Task statement :: Lines from the top of the entries down to the line with "Click the Sort" must be set down exactly as they stand, with both ends retained.

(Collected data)
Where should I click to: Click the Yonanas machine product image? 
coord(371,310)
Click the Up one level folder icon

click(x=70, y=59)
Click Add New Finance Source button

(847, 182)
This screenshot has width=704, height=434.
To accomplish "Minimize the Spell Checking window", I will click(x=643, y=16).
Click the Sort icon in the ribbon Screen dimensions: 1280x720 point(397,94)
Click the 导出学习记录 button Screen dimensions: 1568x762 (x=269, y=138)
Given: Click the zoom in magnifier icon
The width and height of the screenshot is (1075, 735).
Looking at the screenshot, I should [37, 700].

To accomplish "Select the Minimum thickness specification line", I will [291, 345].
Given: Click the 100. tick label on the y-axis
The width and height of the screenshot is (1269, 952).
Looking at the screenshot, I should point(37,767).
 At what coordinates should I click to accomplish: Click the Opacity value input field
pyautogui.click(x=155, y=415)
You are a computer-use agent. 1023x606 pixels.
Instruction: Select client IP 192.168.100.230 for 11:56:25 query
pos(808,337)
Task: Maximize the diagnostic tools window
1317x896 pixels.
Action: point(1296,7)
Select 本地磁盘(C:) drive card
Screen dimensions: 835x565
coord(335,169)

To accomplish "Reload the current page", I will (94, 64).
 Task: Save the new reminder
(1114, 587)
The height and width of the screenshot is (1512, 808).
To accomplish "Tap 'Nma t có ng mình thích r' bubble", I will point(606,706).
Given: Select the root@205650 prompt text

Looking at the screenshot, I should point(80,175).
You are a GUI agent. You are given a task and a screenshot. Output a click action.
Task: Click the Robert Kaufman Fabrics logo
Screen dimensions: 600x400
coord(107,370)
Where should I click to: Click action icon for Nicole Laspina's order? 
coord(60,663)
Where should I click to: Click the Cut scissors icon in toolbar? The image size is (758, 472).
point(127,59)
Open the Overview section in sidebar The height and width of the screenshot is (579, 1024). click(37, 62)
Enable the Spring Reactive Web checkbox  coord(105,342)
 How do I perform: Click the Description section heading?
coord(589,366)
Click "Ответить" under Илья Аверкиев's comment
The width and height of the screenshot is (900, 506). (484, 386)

Output of the task ::
Where should I click to: Click the Yonanas machine product image? 
coord(371,310)
Click the Up one level folder icon

click(x=70, y=59)
Click Add New Finance Source button

(847, 182)
This screenshot has width=704, height=434.
To accomplish "Minimize the Spell Checking window", I will click(x=643, y=16).
Click the Sort icon in the ribbon Screen dimensions: 1280x720 point(397,94)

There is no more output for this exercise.